Improved Hockey Nicknames, Cheap
In today's
St. Louis Post-Dispatch, columnist Dan O'Neill, who once deservedly got raked over the coals (deservedly so) for getting several St. Louis Blues players' names wrong when he covered them (probably while intoxicated),
pens a laundry list of hockey nicknames and calls it a column.

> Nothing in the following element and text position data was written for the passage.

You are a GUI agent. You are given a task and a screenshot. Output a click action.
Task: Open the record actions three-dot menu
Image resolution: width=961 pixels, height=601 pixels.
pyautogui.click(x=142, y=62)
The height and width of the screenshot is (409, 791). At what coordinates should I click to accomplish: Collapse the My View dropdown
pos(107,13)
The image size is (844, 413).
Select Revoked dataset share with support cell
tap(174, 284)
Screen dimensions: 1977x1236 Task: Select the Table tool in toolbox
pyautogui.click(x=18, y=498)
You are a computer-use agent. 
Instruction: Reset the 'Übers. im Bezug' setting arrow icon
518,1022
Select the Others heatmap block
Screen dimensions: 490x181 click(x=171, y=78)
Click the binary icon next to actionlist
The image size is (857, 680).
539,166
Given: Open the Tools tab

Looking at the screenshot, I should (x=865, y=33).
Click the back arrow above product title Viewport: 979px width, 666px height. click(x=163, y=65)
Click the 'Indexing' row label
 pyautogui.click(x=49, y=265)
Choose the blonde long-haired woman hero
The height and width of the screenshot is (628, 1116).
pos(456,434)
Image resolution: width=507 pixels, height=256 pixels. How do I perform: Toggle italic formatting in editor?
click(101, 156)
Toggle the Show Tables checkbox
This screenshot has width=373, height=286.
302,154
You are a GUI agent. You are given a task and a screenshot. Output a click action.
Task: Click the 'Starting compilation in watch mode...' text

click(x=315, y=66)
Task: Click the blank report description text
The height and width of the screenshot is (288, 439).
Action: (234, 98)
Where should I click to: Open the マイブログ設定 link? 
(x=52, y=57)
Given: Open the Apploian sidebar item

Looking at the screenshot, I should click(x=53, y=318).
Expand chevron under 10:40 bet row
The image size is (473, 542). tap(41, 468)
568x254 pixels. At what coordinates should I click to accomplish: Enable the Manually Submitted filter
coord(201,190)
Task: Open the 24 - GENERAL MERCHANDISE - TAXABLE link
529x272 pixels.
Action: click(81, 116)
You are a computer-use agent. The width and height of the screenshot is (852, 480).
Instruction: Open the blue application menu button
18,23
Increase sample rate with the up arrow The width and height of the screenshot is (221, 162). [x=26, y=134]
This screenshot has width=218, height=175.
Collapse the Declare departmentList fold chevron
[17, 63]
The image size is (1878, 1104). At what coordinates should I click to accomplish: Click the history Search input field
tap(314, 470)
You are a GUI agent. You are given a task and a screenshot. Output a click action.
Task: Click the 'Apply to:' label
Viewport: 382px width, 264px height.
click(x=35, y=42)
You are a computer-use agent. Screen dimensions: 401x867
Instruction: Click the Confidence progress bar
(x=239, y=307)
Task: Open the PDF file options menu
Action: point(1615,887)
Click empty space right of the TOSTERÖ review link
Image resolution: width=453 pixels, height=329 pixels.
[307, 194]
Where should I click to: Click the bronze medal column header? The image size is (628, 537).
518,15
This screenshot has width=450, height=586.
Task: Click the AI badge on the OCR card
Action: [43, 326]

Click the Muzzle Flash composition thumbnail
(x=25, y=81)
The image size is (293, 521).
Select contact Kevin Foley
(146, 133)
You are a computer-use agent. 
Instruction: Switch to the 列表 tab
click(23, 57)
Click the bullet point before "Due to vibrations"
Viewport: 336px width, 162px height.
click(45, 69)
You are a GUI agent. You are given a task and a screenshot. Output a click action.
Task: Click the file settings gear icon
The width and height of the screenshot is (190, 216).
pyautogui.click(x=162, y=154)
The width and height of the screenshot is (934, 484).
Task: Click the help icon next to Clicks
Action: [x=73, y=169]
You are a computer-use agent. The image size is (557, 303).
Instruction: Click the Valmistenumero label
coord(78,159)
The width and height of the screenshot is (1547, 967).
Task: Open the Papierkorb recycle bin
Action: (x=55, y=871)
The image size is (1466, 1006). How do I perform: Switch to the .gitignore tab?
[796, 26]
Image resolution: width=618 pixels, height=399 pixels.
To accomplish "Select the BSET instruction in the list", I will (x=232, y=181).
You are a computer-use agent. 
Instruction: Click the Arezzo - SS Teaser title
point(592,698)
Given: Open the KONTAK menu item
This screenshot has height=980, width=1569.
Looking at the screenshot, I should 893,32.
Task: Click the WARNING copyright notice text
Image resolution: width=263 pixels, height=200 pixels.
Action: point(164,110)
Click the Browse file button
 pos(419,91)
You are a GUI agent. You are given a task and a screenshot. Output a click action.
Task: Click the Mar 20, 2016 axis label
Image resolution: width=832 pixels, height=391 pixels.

I have to admit, I've always thought most hockey nicknames were kinda boring. Jamal "Jammer" Mayers? Tyson "Nasher" Nash? Tony "Twister" Twist? Come on, where's the
creativity, the
poetry?
So ever since I have been a Blues fan, I've applied my own nicknames to the players, from afar, of course, since some of those gentlemen are bigger than I am. So hear they are, for your enjoyment:
Last year's crew: |
Player
| Nickname
| Reason |
Eric Boguniecki
| Bug-on-the-windshield
| He's a little guy, and sometimes when he throws a check on a bigger player, he looks
like one. |
Petr Cajanek
| Bionic
| Rhymes, almost, with Cajanek. |
Dallas Drake
| Ducky
| A drake's a male duck. Must I draw a picture? |
Reed Low
| Beaver
| He has a prominent overbite. Don't tell him I said so. |
Steve Martins
| Harvard
| He went there. |
Jamal Mayers
| Gunboat
| Tough and fast. |
Scott Mellanby
| Hawk
| Mellanby, especially when he's got his helmet on, looks like the guy from
Buck Rogers
in the 25th Century. |
Keith Tkachuk
| Ka-Ching!
| He makes a lot of money. |
Barret Jackman
| Bert
| Heavy brows, high forehead, who else could it be? |
Alexander Khavonov
| Never
| Never Khavanov. Come on, it sounds cool. |
Chris Pronger
| Cap'n Happy
| Grant Fuhr started it. |
Bryce Salvador
| Kermit
| He looks kinda like Kermit the Frog. |
Brent Johnson
| Big
| Roman Turek was "Large." |
Old friends: |
Scott Young
| Walleye
| Television cameras often caught him gasping and with an eye on the jumbotron, making
him look like a fish. |
Scott Pellerin
| Droopy
| He looks kinda droopy, even when he smiles. |
Tyson Nash
| Pinball
| His playing style was to crash from one opponent to the next. |
Michal Handzus
| The Zusinator
| The guy was a machine, and he never smiled. |
Lubos Bartecko
| The Wolf
| Lubos is kinda like lupus, which.... ah, screw it, it's too scholarly to
explain. |
Aren't those much cooler than what the hockey players themselves use? Perhaps the NHLPA can hire me as an official Alternate Collquial Designation Originator or something.